FY2025 revenue reached £1.2 billion, with underlying gross profit of £1.025 billion and a gross profit margin of 75%. Underlying gross profit grew 20% year-on-year, reflecting both volume growth and expanding margin efficiency. Administrative expenses grew 25% to £768.6 million, reflecting deliberate investment in headcount, technology infrastructure, and regulatory compliance across new markets. The company's underlying profit before tax margin for H1 FY2025 was 22%, above the stated medium-term guidance range of 13–16% — a range that management has set deliberately conservatively to accommodate continued investment in price reduction and geographic expansion.
The balance sheet position is structurally robust. Customer balances — funds held on behalf of users in segregated accounts — reached £13.3 billion in FY2024. These are not Wise's funds, but their scale illustrates the trust customers have placed in the platform and the float income they generate.
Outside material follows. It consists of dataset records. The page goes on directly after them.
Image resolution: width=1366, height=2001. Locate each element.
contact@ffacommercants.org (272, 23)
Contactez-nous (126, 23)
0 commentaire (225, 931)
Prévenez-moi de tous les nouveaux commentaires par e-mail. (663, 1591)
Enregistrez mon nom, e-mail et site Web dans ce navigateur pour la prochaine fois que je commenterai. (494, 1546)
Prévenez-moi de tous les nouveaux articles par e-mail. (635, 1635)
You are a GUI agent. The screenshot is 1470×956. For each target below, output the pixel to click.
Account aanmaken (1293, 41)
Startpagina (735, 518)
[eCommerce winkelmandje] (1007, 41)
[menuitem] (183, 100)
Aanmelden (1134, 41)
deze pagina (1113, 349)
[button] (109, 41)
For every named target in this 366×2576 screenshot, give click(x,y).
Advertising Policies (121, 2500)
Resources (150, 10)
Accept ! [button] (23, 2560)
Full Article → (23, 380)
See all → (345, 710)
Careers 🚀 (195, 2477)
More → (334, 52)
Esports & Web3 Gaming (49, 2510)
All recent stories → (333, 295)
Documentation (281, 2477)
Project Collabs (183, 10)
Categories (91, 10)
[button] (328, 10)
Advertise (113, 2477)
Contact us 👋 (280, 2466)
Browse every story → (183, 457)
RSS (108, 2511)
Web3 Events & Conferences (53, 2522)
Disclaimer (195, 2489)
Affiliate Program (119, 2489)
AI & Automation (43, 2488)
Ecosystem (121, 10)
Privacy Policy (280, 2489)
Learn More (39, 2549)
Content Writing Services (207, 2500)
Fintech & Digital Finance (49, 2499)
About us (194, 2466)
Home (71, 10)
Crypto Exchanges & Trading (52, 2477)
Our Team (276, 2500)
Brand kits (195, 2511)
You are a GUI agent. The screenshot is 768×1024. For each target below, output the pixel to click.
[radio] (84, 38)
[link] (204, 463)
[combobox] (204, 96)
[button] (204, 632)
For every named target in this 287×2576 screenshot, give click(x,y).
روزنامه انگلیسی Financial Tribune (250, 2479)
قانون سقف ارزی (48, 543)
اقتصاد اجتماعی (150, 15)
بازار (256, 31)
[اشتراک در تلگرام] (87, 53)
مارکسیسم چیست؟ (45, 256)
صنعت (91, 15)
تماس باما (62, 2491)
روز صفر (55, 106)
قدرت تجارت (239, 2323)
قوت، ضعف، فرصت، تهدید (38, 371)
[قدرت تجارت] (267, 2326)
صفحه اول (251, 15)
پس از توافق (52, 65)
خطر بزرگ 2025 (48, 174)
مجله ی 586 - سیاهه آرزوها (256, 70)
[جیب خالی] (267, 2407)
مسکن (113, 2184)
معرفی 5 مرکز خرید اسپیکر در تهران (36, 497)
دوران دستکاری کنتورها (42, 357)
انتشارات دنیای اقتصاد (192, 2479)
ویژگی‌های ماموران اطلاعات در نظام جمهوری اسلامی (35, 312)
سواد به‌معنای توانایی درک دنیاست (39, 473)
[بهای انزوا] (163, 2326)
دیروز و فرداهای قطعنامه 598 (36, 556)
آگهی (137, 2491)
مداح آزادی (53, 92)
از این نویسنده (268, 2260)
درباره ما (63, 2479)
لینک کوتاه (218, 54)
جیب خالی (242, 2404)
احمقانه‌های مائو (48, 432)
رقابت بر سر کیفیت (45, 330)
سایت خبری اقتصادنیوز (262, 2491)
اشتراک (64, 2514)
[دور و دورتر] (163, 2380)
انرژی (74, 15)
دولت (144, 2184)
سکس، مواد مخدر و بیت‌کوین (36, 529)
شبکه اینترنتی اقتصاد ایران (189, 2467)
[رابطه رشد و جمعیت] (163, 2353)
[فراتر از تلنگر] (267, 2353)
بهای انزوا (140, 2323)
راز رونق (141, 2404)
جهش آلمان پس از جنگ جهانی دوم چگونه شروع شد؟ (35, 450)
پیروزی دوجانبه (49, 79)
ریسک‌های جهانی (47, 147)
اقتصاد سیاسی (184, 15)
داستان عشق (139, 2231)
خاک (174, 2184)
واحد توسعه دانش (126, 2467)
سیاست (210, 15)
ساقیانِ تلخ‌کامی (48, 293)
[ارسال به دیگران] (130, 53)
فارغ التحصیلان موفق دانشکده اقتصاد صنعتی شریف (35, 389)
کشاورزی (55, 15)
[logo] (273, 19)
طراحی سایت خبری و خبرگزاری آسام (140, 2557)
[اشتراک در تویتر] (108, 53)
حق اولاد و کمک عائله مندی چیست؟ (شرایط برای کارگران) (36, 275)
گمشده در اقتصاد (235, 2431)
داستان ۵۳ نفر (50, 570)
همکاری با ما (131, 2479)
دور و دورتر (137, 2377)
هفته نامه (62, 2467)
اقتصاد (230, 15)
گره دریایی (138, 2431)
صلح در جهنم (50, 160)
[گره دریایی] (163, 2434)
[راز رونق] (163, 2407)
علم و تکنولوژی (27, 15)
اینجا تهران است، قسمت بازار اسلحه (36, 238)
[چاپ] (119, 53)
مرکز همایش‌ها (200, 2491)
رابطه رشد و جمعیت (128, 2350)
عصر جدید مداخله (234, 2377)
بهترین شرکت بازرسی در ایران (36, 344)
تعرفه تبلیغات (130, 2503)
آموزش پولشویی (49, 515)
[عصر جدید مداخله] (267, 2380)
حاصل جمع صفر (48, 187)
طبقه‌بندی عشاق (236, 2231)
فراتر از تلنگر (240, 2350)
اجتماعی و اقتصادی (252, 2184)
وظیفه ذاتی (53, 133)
Wise's own regulatory capital and liquidity positions comfortably exceed requirements across all jurisdictions.
Transfer volume metrics provide the clearest indication of operating leverage. In FY2024, £118.5 billion of cross-border volume was processed — up 13.4% year-on-year. Revenue grew 24% on 13.4% volume growth, meaning revenue per unit of volume increased as product mix shifted toward higher-margin services like card spending and balance interest. This pattern — volume growth driving disproportionate revenue growth — is the hallmark of a maturing platform business that is gaining wallet share with existing customers even as it acquires new ones.
The decision to reduce take rates by over 9 basis points in FY2025 reflects management's long-run strategic logic: lower prices today compress near-term margins but drive customer acquisition, retention, and volume — each of which compounds future revenue. This philosophy is quantified in the company's own impact reporting, which estimated that Wise saved its customers £2 billion in fees in FY2025 compared with what they would have paid using traditional banks. That £2 billion of customer savings is simultaneously a measure of the company's social impact and a measure of the competitive pressure it exerts on banks — making both dimensions important to the investment thesis.